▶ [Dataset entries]
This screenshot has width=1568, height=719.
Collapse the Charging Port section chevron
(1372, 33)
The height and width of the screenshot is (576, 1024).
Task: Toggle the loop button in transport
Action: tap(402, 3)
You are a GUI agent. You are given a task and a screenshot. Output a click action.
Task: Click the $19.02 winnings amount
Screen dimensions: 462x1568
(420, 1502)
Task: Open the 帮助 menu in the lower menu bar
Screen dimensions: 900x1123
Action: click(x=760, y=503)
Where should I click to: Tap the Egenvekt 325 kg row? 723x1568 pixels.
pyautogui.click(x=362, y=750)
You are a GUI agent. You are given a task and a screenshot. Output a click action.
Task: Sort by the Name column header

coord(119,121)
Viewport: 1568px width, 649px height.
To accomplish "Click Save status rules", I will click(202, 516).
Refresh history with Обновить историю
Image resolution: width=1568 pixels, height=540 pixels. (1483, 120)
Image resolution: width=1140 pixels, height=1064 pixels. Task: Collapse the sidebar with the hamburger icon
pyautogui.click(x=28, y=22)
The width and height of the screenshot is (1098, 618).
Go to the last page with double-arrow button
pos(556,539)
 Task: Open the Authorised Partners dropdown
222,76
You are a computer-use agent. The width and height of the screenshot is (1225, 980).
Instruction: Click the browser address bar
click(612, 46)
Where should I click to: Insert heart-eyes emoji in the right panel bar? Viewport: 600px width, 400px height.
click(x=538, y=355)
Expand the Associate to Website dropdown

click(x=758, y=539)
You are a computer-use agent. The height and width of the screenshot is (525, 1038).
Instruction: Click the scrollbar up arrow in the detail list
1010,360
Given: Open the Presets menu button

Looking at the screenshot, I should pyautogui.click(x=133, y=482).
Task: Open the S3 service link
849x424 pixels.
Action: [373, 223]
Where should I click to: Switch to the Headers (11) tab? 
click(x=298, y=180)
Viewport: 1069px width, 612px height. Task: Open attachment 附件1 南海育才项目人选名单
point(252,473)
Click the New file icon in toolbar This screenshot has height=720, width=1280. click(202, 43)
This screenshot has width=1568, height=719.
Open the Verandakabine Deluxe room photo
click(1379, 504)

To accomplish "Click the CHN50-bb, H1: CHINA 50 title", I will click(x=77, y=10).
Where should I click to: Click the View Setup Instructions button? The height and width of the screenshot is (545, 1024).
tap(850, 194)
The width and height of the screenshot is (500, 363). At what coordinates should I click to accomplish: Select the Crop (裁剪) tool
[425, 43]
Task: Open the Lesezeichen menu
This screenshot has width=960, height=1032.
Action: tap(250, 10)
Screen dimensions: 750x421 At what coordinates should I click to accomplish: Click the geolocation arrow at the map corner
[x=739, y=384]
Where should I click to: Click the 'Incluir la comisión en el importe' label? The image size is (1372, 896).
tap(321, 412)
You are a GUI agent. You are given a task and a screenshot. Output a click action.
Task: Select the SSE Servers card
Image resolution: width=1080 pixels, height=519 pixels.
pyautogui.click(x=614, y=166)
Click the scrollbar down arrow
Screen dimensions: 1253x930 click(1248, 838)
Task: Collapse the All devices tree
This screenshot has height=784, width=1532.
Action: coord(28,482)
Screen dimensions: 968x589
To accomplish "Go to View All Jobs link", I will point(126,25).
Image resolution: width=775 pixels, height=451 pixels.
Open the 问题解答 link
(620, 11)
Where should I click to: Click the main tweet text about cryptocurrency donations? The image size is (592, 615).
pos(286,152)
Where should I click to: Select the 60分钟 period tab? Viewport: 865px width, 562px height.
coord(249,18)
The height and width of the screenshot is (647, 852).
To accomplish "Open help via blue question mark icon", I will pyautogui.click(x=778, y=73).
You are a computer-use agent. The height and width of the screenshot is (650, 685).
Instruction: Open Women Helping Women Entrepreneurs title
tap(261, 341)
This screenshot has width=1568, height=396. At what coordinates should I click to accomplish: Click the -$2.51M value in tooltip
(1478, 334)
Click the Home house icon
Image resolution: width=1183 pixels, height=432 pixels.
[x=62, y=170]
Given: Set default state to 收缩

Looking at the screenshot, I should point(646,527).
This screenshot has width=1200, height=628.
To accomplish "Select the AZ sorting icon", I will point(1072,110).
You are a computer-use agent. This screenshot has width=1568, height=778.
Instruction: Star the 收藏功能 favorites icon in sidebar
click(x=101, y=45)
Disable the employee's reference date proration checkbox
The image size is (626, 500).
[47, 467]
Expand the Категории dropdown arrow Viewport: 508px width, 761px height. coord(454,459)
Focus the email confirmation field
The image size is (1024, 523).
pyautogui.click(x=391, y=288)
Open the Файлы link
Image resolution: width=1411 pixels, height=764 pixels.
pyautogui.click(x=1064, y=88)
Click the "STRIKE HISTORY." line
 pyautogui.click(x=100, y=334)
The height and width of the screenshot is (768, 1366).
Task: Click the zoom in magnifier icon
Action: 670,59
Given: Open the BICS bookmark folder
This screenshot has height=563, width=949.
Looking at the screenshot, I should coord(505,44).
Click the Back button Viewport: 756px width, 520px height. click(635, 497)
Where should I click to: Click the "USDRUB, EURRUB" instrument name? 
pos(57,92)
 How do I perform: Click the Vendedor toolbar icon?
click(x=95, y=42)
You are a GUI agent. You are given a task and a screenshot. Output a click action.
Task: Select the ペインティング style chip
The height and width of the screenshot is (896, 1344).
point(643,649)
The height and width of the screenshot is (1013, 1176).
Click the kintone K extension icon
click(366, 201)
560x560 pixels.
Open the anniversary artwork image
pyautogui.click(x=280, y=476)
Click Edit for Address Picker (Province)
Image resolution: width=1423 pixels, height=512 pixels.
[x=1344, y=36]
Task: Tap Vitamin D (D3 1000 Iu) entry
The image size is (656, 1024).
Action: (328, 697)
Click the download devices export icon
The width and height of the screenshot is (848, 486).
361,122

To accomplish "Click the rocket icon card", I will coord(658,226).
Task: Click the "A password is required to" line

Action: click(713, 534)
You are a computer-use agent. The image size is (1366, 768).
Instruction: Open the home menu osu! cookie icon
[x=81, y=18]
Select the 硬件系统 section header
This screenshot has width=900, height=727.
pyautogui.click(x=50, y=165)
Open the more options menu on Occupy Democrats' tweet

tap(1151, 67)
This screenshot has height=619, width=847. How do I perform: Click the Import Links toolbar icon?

▶ [The problem] Copy the lines from the entries above in which the word "card" appears.

▶ [Finished task]
Task: Select the SSE Servers card
To accomplish "Click the rocket icon card", I will coord(658,226).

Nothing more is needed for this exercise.